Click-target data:
──────

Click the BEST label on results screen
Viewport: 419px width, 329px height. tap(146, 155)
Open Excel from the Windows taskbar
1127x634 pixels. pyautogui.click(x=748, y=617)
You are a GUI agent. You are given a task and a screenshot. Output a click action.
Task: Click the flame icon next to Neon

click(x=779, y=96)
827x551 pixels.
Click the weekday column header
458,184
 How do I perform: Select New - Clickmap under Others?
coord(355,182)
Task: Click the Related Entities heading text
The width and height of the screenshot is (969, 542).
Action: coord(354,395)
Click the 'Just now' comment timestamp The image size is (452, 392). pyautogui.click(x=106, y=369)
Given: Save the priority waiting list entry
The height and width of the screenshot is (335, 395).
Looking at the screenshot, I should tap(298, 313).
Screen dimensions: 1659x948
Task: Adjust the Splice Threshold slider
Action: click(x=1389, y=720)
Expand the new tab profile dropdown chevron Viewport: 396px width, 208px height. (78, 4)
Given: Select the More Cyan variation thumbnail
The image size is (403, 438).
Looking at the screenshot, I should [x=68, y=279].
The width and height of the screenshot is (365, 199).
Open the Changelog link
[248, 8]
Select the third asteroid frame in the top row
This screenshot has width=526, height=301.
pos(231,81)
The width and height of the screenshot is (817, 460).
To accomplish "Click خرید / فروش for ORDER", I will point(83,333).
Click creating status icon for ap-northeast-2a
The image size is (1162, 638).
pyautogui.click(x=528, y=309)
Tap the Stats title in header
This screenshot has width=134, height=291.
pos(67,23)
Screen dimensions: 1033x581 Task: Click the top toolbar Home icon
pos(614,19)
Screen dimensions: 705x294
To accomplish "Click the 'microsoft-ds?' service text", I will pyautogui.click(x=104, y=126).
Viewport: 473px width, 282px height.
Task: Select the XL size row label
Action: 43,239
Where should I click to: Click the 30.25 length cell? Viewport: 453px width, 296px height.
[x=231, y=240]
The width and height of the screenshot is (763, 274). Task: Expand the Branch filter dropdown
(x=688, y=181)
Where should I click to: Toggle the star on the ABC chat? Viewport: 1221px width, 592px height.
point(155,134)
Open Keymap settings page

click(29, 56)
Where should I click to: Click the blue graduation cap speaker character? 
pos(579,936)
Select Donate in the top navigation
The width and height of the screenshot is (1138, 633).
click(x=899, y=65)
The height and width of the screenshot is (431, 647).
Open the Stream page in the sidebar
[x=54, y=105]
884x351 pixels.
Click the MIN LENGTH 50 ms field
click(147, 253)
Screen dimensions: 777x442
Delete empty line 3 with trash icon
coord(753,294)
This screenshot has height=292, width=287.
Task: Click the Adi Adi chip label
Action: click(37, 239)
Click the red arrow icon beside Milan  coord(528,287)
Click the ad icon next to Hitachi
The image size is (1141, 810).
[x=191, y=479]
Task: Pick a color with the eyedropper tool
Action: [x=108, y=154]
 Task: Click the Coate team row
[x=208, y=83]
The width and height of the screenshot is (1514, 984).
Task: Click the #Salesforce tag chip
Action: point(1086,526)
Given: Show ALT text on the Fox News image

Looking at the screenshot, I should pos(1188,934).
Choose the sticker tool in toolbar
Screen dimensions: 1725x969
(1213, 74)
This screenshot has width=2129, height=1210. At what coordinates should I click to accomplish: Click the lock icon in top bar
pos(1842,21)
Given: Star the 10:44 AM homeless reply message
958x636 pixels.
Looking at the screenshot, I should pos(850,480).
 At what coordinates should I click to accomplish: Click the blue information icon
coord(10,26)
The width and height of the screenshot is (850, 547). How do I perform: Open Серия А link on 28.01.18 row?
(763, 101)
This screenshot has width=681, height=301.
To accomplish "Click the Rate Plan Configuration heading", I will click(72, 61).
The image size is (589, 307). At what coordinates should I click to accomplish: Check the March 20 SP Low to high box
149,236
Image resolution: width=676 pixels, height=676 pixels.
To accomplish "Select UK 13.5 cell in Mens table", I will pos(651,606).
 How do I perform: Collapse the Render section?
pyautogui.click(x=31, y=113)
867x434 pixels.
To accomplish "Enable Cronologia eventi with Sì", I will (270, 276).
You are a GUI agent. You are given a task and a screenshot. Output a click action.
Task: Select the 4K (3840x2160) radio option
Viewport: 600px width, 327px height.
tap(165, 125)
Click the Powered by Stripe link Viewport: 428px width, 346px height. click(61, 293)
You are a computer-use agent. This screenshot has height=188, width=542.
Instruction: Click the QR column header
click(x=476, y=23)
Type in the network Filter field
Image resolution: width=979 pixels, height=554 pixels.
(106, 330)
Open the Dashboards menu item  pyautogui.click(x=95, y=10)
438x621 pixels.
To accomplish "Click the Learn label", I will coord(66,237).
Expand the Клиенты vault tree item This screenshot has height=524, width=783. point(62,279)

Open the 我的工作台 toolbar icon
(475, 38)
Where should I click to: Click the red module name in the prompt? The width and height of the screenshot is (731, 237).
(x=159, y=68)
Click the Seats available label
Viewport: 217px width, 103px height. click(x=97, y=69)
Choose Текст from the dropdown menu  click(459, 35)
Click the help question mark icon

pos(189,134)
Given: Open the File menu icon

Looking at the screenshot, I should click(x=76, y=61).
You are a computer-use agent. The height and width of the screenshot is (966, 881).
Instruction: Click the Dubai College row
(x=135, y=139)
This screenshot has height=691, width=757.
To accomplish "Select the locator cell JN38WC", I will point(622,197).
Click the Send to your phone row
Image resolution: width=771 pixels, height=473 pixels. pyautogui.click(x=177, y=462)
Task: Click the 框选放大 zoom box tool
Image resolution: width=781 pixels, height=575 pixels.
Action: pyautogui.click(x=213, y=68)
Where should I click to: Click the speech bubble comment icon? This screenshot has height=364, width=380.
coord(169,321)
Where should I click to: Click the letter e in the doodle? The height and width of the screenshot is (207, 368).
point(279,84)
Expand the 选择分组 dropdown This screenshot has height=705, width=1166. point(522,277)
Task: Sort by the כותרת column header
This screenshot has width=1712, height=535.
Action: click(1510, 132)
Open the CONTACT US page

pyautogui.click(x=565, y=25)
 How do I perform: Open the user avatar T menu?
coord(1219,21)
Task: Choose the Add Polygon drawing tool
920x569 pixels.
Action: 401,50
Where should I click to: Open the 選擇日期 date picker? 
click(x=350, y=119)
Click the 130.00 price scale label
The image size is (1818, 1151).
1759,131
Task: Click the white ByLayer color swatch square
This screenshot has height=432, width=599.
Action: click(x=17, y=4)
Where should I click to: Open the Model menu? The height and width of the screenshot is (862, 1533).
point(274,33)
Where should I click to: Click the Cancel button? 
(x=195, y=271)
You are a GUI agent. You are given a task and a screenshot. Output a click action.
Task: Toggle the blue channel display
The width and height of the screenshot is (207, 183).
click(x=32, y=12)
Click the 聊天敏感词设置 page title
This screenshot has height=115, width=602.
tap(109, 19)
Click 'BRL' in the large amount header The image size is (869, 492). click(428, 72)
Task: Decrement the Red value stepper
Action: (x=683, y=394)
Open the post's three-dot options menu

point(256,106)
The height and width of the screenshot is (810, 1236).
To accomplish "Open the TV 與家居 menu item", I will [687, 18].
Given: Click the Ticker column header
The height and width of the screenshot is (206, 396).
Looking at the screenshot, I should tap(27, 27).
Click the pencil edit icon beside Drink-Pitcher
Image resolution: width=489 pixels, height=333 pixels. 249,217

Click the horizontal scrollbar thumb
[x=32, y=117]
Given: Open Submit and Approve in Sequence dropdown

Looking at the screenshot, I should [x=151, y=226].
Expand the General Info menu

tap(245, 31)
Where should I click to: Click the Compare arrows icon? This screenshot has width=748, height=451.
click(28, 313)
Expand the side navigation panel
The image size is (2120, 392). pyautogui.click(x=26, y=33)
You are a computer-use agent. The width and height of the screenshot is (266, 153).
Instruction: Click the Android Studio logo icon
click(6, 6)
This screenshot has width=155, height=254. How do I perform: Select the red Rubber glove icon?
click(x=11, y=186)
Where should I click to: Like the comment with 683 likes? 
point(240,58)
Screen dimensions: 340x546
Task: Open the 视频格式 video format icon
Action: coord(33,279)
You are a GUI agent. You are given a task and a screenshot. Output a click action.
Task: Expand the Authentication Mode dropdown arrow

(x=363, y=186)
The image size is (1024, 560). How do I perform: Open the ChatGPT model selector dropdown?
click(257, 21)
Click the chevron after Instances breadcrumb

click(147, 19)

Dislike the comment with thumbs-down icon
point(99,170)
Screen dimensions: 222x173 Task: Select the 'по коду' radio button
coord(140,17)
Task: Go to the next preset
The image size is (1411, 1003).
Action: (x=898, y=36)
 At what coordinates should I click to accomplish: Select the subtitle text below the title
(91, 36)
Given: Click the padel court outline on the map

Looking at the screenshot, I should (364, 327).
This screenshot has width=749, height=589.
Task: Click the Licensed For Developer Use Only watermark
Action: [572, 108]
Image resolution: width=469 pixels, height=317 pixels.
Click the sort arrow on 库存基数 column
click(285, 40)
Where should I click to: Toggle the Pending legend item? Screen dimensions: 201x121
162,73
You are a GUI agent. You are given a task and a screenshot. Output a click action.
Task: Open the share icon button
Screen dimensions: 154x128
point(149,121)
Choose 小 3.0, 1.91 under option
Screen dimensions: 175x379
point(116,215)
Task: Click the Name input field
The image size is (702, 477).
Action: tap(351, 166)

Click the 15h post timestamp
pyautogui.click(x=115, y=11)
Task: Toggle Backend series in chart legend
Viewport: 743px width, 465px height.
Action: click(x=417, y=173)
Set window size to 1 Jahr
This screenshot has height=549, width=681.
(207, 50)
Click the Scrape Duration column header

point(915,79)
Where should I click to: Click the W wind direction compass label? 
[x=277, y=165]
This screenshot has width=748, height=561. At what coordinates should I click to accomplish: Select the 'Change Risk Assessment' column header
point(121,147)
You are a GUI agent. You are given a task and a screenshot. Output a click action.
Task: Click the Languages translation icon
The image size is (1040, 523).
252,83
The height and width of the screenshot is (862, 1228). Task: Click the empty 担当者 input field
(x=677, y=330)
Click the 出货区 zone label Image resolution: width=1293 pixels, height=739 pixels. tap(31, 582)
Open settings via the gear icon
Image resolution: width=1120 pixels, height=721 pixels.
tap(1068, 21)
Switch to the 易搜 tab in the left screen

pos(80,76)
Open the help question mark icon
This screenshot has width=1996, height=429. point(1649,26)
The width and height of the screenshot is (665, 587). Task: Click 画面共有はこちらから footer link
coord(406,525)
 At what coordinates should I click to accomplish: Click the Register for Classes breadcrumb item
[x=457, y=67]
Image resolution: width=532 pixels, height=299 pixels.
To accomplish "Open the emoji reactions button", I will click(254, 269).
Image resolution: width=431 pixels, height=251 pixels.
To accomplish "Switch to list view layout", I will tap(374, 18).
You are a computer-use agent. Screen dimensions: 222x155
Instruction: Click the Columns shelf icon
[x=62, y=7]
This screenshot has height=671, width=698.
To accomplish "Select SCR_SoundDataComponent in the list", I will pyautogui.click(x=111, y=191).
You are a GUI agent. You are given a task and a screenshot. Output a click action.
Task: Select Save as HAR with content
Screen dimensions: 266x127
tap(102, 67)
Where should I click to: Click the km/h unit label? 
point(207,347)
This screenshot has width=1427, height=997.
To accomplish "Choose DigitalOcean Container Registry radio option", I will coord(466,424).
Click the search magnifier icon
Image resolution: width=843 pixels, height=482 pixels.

──────

= Requirement =
Copy the listing verbatim, from the line containing "Choose the sticker tool in toolbar" through the line containing "will click(72, 61).".

= Full response =
Choose the sticker tool in toolbar
Screen dimensions: 1725x969
(1213, 74)
This screenshot has width=2129, height=1210. At what coordinates should I click to accomplish: Click the lock icon in top bar
pos(1842,21)
Given: Star the 10:44 AM homeless reply message
958x636 pixels.
Looking at the screenshot, I should pos(850,480).
 At what coordinates should I click to accomplish: Click the blue information icon
coord(10,26)
The width and height of the screenshot is (850, 547). How do I perform: Open Серия А link on 28.01.18 row?
(763, 101)
This screenshot has width=681, height=301.
To accomplish "Click the Rate Plan Configuration heading", I will click(72, 61).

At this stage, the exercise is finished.